Why Infrastructure Bonds?
Infrastructure bonds are attractive for HDFC Bank because they offer flexibility in managing statutory liquidity ratio (SLR) and cash reserve ratio (CRR). These bonds, with a minimum maturity of 7 years, are not subject to SLR and CRR requirements. SLR is the percentage of deposits that banks must hold in liquid assets like government bonds, currently set at 18%. CRR is the portion of deposits that must be held with the RBI, currently at 4.5%.
Merger Impact and Financial Strategy
After merging with HDFC, HDFC Bank has to balance its growing deposit base with the lower-yielding home loans it inherited. The bank has seen a decline in its net interest margins, from 4% in FY23 to 3.44% in FY24, due to this new mix of assets and liabilities.

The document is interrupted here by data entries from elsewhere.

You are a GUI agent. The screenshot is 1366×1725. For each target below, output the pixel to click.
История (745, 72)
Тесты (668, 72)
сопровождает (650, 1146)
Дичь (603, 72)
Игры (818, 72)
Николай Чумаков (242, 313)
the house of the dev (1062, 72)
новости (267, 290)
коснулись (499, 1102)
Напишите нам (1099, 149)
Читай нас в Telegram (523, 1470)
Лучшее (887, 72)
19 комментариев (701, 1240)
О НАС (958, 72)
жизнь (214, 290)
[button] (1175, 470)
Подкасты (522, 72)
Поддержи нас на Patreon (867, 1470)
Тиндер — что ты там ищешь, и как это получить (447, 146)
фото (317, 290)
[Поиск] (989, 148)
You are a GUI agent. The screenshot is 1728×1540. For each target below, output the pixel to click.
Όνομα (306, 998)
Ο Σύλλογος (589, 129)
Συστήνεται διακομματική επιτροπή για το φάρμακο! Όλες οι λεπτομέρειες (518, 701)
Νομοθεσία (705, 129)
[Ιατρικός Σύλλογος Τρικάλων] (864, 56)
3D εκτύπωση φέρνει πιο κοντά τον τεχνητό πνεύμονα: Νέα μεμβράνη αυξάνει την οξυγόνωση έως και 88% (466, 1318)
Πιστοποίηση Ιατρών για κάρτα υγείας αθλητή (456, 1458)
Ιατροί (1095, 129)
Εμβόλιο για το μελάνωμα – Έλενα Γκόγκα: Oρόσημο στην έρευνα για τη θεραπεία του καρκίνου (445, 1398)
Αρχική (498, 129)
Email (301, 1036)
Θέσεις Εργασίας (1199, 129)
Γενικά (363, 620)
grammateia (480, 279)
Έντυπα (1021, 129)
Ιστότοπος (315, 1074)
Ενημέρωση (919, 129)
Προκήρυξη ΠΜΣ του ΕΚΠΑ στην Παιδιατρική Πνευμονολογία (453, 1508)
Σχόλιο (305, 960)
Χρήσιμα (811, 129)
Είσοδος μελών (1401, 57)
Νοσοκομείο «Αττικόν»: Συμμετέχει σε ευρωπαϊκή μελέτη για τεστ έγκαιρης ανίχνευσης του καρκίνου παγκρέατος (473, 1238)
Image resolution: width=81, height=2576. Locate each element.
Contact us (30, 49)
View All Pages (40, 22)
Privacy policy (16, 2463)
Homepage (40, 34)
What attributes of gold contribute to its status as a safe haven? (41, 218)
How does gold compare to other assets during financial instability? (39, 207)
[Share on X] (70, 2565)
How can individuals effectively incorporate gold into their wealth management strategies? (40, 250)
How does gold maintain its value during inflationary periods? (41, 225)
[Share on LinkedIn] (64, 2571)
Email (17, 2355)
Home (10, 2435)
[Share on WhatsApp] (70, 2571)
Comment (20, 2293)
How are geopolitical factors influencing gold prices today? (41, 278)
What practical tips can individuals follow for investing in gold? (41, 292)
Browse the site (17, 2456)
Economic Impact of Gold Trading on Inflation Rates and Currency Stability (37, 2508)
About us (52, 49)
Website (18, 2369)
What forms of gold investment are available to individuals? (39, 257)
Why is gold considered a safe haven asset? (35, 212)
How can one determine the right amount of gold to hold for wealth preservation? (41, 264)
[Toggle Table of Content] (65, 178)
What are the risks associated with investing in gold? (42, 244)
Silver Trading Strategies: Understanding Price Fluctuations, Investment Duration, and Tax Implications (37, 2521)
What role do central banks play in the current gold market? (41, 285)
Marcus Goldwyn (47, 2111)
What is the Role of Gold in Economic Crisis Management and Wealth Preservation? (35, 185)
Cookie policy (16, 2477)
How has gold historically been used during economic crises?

Issuing infrastructure bonds helps the bank manage this balance without needing to set aside additional reserves.
Previous Bond Issues and Market Conditions
In March 2024, HDFC Bank issued infrastructure bonds worth ₹2,910 crore at a rate of 7.65%. The current bond market is stable after election-related volatility, making it a good time for the bank to issue new bonds.
Bank Credit and Deposit Growth
According to the latest RBI data, as of May 31, the growth in bank credit was at 16.1% year-on-year, while deposit growth was at 12.2%, excluding the impact of the HDFC merger.
Contact Information
HDFC Bank did not respond to requests for comment on this matter.